Beasley warns that there are certain cases where these nicely packaged therapy quick-fixes definitely should not be used, like cases of pandemic cheating. “If there was infidelity, then there’s a breach in the attachment that absolutely cannot be fixed in an eight-hour block,” she says. “If we were ready to forgive our partners in eight hours, perhaps we wouldn’t need therapy.” (The Fuentes don’t enroll these couples in their intensives, they say. They speak to each couple beforehand and in cases of infidelity or domestic violence, recommend a different course of action.)
Despite the spike in coronavirus couples intensives hitting the market, many couples are opting for more traditional weekly therapy sessions via Zoom. John and Ava, for example, are doing bi-monthly sessions with Wiley, seeking help for their relationship issues that preceded the pandemic but are now magnified by 24/7 intimacy. “With our two-and-a-half-year-old daughter home since March and both of us working from home, it’s definitely heightened tension throughout the year,” John said. “A homework assignment that Dr.
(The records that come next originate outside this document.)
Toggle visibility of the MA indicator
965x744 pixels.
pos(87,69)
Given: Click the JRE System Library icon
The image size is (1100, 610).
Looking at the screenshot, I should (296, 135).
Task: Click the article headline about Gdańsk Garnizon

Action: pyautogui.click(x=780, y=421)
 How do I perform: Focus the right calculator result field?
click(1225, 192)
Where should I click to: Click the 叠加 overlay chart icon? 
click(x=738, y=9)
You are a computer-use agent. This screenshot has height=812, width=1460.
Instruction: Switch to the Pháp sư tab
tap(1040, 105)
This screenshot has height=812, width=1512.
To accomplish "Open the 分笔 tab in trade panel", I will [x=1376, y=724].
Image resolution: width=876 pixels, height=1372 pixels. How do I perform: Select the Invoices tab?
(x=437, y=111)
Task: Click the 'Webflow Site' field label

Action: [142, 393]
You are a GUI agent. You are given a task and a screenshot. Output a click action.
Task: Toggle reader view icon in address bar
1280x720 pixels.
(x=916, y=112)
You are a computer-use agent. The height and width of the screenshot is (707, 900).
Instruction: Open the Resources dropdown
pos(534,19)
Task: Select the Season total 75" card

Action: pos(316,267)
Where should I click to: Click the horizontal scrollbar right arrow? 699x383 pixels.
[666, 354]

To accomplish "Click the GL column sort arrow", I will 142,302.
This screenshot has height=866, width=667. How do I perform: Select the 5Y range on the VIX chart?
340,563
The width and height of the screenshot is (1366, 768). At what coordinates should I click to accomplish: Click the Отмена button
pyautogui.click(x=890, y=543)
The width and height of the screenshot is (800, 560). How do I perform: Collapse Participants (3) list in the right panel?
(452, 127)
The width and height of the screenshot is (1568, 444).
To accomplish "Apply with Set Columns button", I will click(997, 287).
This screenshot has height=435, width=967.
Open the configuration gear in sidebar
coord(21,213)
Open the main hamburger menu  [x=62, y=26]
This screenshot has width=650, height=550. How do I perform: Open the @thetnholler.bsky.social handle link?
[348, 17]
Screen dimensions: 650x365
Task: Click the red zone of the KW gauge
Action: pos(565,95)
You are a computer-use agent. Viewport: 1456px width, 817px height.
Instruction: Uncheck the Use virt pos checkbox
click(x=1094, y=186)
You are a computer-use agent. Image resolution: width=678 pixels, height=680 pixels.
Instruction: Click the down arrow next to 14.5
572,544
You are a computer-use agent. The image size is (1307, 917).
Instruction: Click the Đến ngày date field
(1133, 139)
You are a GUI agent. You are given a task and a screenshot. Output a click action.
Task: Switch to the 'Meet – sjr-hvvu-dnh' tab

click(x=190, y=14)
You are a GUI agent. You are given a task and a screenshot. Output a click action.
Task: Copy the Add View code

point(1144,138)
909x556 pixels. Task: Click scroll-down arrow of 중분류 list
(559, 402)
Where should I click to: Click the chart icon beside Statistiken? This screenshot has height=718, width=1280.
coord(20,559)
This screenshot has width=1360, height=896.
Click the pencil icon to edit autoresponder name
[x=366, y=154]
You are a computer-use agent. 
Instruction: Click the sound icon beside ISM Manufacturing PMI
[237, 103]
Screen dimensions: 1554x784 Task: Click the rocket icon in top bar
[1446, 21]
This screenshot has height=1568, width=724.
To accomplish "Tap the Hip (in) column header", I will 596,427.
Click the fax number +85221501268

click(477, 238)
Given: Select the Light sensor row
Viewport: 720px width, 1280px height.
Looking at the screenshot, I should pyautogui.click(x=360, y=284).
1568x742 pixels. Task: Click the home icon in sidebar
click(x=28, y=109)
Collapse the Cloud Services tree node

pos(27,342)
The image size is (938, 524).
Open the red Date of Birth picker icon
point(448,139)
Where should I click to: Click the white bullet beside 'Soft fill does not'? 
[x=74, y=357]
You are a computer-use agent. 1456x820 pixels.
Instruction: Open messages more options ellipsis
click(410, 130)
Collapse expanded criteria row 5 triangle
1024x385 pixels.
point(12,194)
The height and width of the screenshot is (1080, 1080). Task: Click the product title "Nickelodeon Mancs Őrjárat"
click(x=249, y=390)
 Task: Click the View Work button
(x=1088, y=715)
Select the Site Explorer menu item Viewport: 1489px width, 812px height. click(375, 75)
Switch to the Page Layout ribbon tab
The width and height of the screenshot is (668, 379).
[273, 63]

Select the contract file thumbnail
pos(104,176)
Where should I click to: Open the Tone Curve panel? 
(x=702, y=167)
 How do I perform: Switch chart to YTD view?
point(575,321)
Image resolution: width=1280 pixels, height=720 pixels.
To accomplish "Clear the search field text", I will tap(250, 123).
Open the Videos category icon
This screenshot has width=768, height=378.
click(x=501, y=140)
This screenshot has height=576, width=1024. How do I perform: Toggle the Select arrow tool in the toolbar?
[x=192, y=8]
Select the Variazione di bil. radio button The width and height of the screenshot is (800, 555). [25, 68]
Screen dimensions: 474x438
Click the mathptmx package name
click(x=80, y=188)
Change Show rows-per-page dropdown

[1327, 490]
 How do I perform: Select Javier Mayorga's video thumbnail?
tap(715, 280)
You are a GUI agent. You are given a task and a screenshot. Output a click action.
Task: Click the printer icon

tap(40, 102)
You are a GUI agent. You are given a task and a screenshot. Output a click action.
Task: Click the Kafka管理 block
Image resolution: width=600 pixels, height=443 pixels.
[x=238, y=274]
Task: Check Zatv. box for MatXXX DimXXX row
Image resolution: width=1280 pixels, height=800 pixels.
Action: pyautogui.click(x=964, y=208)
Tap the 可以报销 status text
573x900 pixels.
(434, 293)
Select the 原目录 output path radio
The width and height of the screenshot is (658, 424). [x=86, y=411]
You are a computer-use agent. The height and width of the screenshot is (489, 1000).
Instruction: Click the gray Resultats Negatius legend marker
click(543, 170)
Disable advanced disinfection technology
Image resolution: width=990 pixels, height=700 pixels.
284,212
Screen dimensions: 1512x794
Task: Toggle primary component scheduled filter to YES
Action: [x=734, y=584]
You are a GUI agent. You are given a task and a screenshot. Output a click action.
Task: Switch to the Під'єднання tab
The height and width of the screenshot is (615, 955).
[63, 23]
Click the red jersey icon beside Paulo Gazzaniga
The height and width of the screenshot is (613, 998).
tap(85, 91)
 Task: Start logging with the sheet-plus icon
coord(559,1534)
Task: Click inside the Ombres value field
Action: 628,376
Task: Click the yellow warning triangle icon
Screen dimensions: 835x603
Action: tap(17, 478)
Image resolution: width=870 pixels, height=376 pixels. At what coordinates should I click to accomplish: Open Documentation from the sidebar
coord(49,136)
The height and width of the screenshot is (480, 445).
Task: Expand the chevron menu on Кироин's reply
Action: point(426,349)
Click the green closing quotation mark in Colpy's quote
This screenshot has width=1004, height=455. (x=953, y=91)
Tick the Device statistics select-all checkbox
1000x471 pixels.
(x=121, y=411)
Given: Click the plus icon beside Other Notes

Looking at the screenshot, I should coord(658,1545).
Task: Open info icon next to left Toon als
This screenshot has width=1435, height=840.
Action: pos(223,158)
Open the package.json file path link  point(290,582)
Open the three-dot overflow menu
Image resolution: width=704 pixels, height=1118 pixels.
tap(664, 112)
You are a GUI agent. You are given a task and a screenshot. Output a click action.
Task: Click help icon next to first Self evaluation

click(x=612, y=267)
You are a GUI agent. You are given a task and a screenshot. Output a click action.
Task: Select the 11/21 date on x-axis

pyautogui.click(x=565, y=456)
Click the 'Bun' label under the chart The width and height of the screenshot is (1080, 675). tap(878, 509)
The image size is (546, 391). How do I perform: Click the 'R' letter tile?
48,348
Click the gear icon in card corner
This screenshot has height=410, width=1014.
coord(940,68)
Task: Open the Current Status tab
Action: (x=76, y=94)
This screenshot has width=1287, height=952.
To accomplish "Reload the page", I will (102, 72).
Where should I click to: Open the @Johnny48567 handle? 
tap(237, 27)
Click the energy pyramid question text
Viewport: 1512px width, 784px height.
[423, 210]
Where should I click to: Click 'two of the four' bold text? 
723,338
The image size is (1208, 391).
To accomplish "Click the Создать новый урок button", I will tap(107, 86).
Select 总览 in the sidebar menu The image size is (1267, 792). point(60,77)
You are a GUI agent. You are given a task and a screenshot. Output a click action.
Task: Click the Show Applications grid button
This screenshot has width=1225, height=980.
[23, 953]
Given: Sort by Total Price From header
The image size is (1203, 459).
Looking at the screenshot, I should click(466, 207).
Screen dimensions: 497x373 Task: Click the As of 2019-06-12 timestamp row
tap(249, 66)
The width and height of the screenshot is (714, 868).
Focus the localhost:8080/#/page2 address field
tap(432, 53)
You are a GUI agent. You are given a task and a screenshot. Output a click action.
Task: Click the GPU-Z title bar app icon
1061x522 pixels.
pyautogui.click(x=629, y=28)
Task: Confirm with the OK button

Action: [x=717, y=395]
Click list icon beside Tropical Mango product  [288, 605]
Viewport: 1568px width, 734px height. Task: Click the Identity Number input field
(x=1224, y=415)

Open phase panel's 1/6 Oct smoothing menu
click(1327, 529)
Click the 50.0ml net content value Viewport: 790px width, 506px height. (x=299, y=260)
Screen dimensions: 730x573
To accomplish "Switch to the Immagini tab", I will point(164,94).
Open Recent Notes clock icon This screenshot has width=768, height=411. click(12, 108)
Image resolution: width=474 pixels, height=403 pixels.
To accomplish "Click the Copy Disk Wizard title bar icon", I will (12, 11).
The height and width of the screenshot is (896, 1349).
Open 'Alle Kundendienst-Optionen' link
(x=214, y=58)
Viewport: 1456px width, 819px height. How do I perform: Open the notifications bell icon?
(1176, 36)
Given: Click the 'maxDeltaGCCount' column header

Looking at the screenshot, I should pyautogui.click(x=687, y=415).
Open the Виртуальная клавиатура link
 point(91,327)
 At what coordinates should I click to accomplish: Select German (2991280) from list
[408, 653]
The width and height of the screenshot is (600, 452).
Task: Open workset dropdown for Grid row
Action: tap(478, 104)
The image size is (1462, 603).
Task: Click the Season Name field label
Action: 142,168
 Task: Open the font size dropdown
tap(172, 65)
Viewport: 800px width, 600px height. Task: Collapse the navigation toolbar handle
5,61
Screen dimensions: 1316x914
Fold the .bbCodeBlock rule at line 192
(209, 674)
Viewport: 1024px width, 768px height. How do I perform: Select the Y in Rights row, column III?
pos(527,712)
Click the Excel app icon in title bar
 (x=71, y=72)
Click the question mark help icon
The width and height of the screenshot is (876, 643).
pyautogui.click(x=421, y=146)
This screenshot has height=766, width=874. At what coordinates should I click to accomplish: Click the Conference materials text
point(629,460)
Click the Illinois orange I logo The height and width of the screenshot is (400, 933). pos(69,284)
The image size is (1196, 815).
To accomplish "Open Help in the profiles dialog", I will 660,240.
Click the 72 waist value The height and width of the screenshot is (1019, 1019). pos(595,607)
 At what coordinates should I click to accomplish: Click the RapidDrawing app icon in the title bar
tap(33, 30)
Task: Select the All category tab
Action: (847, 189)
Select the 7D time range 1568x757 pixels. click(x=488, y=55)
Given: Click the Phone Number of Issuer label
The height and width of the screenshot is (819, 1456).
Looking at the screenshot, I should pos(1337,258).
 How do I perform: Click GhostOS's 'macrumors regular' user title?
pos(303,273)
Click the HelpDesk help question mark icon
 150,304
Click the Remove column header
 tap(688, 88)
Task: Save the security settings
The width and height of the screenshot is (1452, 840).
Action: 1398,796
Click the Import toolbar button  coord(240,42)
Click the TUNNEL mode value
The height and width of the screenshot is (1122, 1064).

Wiley gave us is to just kiss and hug more,” Ava said. “We don’t leave the house to go to work. So we’re not kissing and hugging goodbye.”
Kerry Lusignan, a licensed mental health counselor and the founder of Northampton Couples Therapy, treats couples facing similar issues. “COVID is just a big domestic cesspool,” she said. “It’s not sexy to know what somebody’s doing 24/7. Novelty gets us going. And then you add to that children, and you’re homeschooling the kids and then you’re exhausted. It’s a mess.” She thinks COVID has caused people to rethink their relationships because they are also contemplating their mortality. “Couples start to think, ‘What the hell are we really doing if we could die tomorrow?’ And it’s like, ‘Wait, I’m not gonna do 20 more years with you,’” she says.
Ultimately, therapists say that the “don’t sweat the small stuff” mantra that sustains many healthy relationships is crumbling in the face of the pandemic. With COVID, the small stuff is no longer small: Choosing to eat outdoors instead of indoors could be the difference between life and death; squirting your palm with Purell after opening a door could save you from hospitalization; taking off your mask for a few minutes during a Trader Joe’s run for babka could turn you into a super spreader. It’s no wonder that over a third of couples in a recent study said they’d felt increasing stress in their marriage, or that a Kinsey Institute study found that frequency of sex is down. Divorce rates spiked early in the pandemic, but many have stuck it out, sometimes because they have literally nowhere else to go.
Women with children, like Ava, have arguably borne the brunt of the pandemic domestic shake-up. On top of the extra child-rearing duties that often fall on them, they’re also playing epidemiological hall monitor. “Women in cisgendered heterosexual couples are tending to be the ones who are like, ‘Hey, these are the CDC protocols. I want to follow these,’” says Lusignan.
The normalization of virtual sessions has made therapy significantly more accessible (though there’s still a glaring affordability issue for many). It’s also helped give therapists a new perspective on their clients. “It’s kind of given us a new window into their lives because we’re actually going into their home, essentially. So there is a more realistic view of what is really happening,” says Chelsea Fuentes. That’s not always comfortable; she’s seen partners throw phones and storm out during Zoom sessions. “In our office that happens rarely,” she says. Lusignan once had a client kick the laptop off the table mid-session.
For some, couples therapy during the pandemic has helped provide clarity that their relationship is over. Kurt* a 43-year-old man who I met in an online forum devoted to people in low-sex relationships, said he had spent 21 years in a low-sex relationship, sometimes going for six months without sex. And when they did manage to have sex, it felt like “duty” sex, he said. The added stresses of the pandemic finally drove him and his wife into therapy. Counseling helped reveal their differing attitudes towards sex. “She kept saying it was X reason [we weren’t having sex], and once that was taken care of it then became Y reason and then Z reason. All the while saying sex was important to her until the first couples session when she said it was never important,” he says. Couples counseling didn’t fix his relationship, but it did give him clarity. He plans on filing for divorce later this year.
But the experience for Ava and John was positive. “We’ve had more sex from the time that we’ve been working with Dr. Wiley than we probably did since our daughter’s birth,” Ava said, averaging about once a week. “It probably doesn’t sound like very much to most people,” she said, “but that is probably all I have the energy for.”
*Names have been changed for privacy.
Hallie Lieberman is a sex historian and journalist. She’s the author of Buzz: A Stimulating History of the Sex Toy and is currently working on a book about gigolos.